Exercise requirements: Which of the lines below contain the string "computer"? Pull each one out of the data.

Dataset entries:
-- Opening Marker --

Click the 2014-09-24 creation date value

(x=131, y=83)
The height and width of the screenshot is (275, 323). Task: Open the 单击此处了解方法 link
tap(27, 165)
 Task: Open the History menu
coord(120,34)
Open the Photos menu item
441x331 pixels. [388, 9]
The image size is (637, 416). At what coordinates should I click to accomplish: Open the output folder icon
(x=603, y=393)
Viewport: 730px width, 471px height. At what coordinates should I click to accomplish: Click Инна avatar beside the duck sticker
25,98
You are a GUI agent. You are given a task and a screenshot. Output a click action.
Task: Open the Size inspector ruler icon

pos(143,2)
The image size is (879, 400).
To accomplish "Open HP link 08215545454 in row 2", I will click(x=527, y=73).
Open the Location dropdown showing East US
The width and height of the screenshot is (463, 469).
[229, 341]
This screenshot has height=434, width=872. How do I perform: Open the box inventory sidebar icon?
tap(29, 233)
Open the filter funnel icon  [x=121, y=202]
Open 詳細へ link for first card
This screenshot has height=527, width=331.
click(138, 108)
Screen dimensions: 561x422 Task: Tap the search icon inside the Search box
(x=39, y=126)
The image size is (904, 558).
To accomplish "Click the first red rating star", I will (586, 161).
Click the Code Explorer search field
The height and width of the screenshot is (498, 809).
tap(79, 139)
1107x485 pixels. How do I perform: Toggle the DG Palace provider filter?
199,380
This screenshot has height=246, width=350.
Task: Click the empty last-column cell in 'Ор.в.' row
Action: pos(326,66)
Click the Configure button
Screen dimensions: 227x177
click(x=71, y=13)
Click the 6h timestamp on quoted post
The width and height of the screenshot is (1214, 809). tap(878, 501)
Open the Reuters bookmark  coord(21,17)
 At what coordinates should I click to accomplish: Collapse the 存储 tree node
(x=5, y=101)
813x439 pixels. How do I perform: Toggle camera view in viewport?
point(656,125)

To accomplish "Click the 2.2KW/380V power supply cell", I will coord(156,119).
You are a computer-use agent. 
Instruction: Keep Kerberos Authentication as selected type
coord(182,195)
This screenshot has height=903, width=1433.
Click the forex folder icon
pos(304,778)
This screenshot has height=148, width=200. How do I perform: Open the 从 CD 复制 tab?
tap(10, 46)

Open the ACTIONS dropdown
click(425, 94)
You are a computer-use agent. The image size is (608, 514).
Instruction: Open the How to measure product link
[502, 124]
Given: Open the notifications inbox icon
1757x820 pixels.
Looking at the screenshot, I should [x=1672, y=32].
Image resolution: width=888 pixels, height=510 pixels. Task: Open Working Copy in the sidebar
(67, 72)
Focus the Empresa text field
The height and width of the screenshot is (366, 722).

-- Closing Marker --

Answer area:
You are a computer-use agent. 
You are a computer-use agent. The image size is (608, 514).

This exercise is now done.